Thanks, I would say as I blew out my cheeks − that's reassured me. I might even have believed it, for just as long as it took to replace the handset and turn to leave the phone box. But, wait, very low? The risk was very low, so there was a risk? Shit, what if I hadn't explained what happened exactly right. They might have misunderstood. The risk could be higher if they realized what really had happened. I should call back, just to confirm. I would dial the number dozens of times a day. Sometimes I would hang up before they answered. I couldn't understand why my mind would circle round, why the sense that everything would be all right was so fleeting.

The National Aids Helpline, I quickly worked out, was staffed by about half a dozen people at any one time. I learned their voices, and was encouraged when someone new picked up the phone – surely they would be the one to convince me. After a while, they started to recognize my voice too, and my feared situations. That was bad. They would tell me that they had already given me an answer and that I needed to accept it. I didn't want that. I wanted the hit. Tell me I am not infected. So I invented new scenarios, just similar enough to real ones to bring that familiar flicker of comfort when they were dismissed. And, sorry National Aids Helpline workers circa 1991 and 1992, but I disguised my voice. I even put on different regional accents. I'm sure you knew. Not that it did any good. Reassurance, like offence, is taken not given. And my mind would not take it.

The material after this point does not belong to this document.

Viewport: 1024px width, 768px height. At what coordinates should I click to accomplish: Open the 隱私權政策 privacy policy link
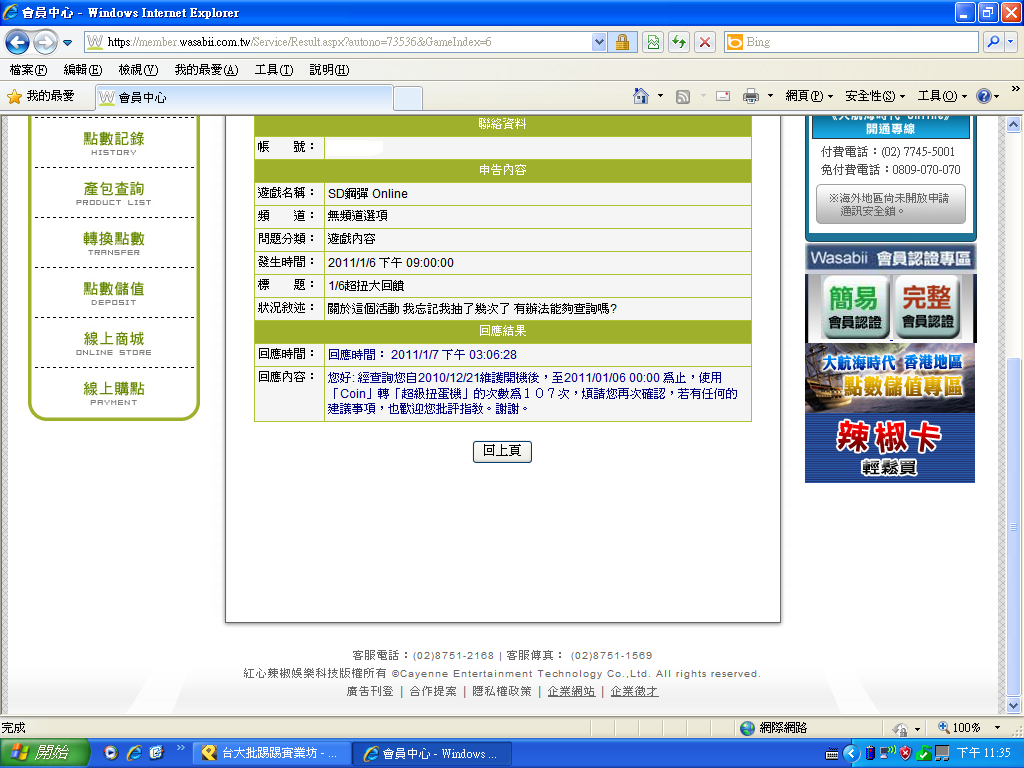[501, 691]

Every night HIV was the last thing I thought about before I went to sleep. And it was the first thing I thought of every morning. And it was pretty much all I thought of in between. I have few memories from that time of anything else. I lost interest in the stuff that had seemed important just a few months previously; music, books and films no longer held my attention. I no longer cared how other people's stories ended, for I could no longer identify with anyone else's trivial concerns. What did it matter, really, if this man in a hospital drama had hurt his leg? If I had HIV and I broke my leg, then I would still have HIV when they fixed it. I had a rival narrative in my head in which the stakes just seemed so much higher than anything that went on in life outside.

I decided to donate blood. They would test for HIV. My anxiety spiked as they pierced my skin with the needle but then, as I watched the thick red fluid pour from my arm, a plastic cup of orange squash waiting on the shelf, I felt not fear but a surge of exhilaration – oh, I should have done this ages ago! Of course there was nothing in my blood; no virus was slowly eating away at my cells, my promise and my future. They would tell me I was all right and I would believe them.